The ubiquitin ligase Anaphase‐Promoting Complex (APC/C) is essential for proliferation in all eukaryotes. It orchestrates progression through mitosis by catalyzing the disassembly of spindle checkpoint complexes and by promoting the sequential degradation of mitotic regulators. The APC/C mediates its functions by decorating substrates with ubiquitin chains of unknown topology. Previously, we had found that the number of substrate binding events required for ubiquitin chain formation, referred to as the processivity of ubiquitination, can determine the timing of substrate degradation. However, the mechanism that enables the human APC/C to assemble ubiquitin chains within a single substrate binding event has remained elusive. Similar to many ubiquitin ligases, the APC/C nucleates ubiquitin chain formation by transferring ubiquitin to a lysine in its substrate, but elongates chains by modifying lysine residues in attached ubiquitin molecules. Here, we have determined the topology of the ubiquitin chains that are assembled by the human APC/C and its specific E2 UbcH10. This allowed us to identify a patch of charged amino acids on the surface of ubiquitin, the TEK‐box, which is required for the APC/C‐dependent elongation of ubiquitin chains.
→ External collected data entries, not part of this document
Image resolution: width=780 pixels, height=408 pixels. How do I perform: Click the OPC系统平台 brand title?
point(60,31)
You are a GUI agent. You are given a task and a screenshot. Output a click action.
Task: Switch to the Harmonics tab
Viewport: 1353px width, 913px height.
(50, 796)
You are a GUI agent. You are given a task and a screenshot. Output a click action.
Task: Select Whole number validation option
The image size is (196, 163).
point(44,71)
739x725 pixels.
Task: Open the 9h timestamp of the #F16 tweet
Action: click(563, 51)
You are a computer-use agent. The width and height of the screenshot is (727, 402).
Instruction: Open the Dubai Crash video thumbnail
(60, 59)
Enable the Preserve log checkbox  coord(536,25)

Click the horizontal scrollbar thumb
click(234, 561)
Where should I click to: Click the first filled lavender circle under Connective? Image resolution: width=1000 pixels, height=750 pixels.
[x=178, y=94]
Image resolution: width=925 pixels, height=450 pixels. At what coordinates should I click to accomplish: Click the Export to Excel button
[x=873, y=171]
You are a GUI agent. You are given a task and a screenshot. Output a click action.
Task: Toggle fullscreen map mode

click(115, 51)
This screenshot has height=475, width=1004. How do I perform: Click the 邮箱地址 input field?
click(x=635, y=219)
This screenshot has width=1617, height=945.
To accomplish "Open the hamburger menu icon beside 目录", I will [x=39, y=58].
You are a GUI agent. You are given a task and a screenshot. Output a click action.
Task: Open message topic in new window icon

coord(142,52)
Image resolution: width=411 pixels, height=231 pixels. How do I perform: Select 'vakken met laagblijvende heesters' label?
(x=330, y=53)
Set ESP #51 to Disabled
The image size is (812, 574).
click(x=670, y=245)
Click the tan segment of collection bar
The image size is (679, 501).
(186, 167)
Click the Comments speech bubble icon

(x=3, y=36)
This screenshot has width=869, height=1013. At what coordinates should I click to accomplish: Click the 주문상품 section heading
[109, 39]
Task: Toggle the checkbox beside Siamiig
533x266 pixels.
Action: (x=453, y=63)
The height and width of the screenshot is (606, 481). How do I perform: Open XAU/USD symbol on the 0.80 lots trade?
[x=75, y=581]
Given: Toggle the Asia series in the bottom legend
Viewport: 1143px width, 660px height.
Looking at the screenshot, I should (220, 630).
Strikingly, sequences highly related to the TEK‐box in ubiquitin are found in APC/C‐substrates, where they facilitate the modification of substrate lysine residues, and thus, ubiquitin chain nucleation. We propose a mechanism of ubiquitin chain formation by the human APC/C, in which recognition of TEK‐boxes first orients lysine residues within substrates and later in ubiquitin relative to the active site of the E2 to allow the rapid formation of specific ubiquitin chains.